- _Your goal_
Please set down exactly the lines of the listing below from the line containing "Beauty (97, 1444)" through the line containing "Local Storage and", both lines included, leaving out all other lines.

- _Input records_
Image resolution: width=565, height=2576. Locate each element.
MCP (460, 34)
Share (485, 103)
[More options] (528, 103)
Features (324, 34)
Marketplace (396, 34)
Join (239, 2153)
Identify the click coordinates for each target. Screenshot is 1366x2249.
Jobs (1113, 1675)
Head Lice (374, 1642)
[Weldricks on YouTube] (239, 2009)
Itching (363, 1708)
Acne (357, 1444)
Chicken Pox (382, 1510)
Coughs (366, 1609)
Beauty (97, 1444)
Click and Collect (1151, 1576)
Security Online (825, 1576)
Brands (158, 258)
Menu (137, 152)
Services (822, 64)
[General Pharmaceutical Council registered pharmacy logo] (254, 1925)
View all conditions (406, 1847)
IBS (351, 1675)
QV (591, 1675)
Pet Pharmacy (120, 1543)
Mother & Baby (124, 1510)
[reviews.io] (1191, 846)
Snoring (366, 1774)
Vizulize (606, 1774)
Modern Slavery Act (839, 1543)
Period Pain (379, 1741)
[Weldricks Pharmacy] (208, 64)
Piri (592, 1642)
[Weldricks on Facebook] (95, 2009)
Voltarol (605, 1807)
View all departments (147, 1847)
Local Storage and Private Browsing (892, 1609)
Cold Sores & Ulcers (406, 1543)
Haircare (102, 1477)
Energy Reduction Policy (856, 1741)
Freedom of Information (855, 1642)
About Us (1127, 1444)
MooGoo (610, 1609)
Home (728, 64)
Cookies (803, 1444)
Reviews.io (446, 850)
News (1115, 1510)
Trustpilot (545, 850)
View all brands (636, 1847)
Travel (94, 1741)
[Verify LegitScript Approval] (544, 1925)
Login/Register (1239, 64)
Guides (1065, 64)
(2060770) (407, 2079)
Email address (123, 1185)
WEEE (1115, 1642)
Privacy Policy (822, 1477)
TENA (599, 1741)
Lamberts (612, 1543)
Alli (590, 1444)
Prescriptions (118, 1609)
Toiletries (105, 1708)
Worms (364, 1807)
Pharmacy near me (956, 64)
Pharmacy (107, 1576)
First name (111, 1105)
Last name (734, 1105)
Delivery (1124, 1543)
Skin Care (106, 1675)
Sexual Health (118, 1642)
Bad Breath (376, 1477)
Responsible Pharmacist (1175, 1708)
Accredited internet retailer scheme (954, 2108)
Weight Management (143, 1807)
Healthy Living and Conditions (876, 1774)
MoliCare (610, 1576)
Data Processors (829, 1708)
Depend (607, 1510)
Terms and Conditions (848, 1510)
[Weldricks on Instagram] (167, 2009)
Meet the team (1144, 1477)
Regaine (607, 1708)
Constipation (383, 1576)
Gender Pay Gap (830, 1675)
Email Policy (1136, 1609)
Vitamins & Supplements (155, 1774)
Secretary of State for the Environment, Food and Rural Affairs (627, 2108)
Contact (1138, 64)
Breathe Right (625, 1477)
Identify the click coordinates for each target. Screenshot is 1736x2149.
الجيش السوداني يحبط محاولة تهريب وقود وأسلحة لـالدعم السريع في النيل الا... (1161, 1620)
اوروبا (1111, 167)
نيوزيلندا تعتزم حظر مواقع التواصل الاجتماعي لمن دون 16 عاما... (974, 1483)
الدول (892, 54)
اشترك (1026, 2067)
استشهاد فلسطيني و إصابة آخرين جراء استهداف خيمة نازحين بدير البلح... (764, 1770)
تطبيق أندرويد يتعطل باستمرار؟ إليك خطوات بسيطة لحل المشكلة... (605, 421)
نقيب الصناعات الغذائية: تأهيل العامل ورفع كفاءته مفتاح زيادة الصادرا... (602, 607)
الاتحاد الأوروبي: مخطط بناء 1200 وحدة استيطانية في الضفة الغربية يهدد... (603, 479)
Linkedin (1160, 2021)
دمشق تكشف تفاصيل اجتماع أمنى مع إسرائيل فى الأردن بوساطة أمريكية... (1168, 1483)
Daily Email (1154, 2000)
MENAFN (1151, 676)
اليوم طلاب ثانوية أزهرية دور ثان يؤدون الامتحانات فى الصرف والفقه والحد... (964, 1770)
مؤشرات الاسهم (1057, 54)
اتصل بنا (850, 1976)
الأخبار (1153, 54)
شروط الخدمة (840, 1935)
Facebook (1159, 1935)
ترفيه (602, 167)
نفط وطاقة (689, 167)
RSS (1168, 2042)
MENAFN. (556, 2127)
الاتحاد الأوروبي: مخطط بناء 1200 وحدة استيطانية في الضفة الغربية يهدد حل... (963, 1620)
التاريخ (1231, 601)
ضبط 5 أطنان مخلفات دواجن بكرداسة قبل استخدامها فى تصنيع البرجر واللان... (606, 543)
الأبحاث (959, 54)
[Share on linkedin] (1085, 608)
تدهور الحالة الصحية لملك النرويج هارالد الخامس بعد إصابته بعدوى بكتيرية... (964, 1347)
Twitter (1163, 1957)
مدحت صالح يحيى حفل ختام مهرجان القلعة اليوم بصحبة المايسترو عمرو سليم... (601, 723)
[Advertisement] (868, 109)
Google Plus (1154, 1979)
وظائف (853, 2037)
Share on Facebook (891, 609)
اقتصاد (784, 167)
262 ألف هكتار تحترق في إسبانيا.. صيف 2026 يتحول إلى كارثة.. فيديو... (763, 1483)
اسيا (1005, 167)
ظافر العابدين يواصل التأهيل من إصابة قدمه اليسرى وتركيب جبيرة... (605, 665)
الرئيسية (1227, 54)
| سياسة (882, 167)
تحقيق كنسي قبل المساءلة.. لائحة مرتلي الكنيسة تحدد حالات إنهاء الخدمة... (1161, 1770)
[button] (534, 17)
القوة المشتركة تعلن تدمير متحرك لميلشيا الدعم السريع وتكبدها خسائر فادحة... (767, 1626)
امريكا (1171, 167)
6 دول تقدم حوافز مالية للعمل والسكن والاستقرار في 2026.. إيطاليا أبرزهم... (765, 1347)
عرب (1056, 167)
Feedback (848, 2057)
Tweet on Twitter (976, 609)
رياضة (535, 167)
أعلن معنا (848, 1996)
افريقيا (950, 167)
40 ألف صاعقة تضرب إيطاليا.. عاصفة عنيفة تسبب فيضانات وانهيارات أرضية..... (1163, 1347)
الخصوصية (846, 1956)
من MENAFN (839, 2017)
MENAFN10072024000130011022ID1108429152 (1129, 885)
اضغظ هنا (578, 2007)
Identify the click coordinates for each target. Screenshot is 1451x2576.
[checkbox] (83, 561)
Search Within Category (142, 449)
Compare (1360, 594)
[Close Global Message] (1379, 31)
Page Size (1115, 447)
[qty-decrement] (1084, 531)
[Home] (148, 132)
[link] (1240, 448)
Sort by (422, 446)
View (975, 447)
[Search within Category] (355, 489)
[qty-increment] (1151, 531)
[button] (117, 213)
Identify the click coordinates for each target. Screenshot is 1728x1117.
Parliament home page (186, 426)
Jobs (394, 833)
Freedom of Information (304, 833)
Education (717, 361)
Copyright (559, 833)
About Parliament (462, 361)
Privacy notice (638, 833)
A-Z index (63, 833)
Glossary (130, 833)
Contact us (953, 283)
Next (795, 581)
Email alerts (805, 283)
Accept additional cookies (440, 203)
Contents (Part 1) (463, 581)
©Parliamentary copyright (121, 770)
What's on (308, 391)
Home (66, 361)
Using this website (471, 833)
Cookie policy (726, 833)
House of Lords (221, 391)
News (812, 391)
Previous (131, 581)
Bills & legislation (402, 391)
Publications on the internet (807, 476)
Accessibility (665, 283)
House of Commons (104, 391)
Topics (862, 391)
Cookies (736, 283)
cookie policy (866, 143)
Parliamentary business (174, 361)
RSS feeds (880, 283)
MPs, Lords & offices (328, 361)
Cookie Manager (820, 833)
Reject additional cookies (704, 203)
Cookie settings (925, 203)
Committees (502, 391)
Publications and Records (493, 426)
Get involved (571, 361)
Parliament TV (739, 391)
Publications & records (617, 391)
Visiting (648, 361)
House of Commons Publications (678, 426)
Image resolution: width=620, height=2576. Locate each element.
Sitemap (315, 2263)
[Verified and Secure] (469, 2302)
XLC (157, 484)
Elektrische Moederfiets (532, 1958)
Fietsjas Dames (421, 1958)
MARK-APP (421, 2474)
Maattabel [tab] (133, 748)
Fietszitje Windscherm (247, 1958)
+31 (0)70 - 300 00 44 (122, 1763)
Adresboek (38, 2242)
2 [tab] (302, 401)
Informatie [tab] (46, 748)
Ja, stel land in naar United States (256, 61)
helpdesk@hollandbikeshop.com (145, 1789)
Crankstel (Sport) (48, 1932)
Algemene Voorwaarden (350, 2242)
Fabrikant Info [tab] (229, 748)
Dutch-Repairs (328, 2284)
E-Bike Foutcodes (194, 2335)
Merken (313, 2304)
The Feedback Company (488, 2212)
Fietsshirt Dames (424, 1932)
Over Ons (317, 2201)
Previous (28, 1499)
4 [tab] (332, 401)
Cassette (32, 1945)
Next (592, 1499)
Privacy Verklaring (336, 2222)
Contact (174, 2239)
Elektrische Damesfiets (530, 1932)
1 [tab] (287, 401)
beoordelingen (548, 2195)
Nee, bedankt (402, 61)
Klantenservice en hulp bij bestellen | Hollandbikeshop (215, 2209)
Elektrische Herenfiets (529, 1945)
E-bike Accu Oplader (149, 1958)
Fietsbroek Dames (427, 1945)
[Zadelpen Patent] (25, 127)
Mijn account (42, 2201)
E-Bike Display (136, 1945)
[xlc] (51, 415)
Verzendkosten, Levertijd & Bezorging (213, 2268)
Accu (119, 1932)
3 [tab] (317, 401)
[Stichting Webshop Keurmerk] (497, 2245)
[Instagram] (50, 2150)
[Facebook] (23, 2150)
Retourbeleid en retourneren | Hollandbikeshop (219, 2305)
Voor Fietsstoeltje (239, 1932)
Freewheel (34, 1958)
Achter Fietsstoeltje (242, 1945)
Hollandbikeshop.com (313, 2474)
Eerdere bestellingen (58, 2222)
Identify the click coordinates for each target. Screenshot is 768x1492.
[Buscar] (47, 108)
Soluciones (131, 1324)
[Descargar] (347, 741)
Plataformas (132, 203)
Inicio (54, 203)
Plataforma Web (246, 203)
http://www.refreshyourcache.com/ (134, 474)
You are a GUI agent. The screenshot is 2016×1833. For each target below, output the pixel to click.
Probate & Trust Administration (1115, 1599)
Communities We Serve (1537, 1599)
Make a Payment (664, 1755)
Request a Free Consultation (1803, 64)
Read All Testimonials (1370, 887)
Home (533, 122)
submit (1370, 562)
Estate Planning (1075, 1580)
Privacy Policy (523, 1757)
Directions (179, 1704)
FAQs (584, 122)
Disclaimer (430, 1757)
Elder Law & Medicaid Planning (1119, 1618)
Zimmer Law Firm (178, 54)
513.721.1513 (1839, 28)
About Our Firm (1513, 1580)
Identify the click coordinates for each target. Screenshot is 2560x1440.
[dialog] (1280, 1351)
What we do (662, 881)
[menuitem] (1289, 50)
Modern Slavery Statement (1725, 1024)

- _Exercise output_
Beauty (97, 1444)
Click and Collect (1151, 1576)
Security Online (825, 1576)
Brands (158, 258)
Menu (137, 152)
Services (822, 64)
[General Pharmaceutical Council registered pharmacy logo] (254, 1925)
View all conditions (406, 1847)
IBS (351, 1675)
QV (591, 1675)
Pet Pharmacy (120, 1543)
Mother & Baby (124, 1510)
[reviews.io] (1191, 846)
Snoring (366, 1774)
Vizulize (606, 1774)
Modern Slavery Act (839, 1543)
Period Pain (379, 1741)
[Weldricks Pharmacy] (208, 64)
Piri (592, 1642)
[Weldricks on Facebook] (95, 2009)
Voltarol (605, 1807)
View all departments (147, 1847)
Local Storage and Private Browsing (892, 1609)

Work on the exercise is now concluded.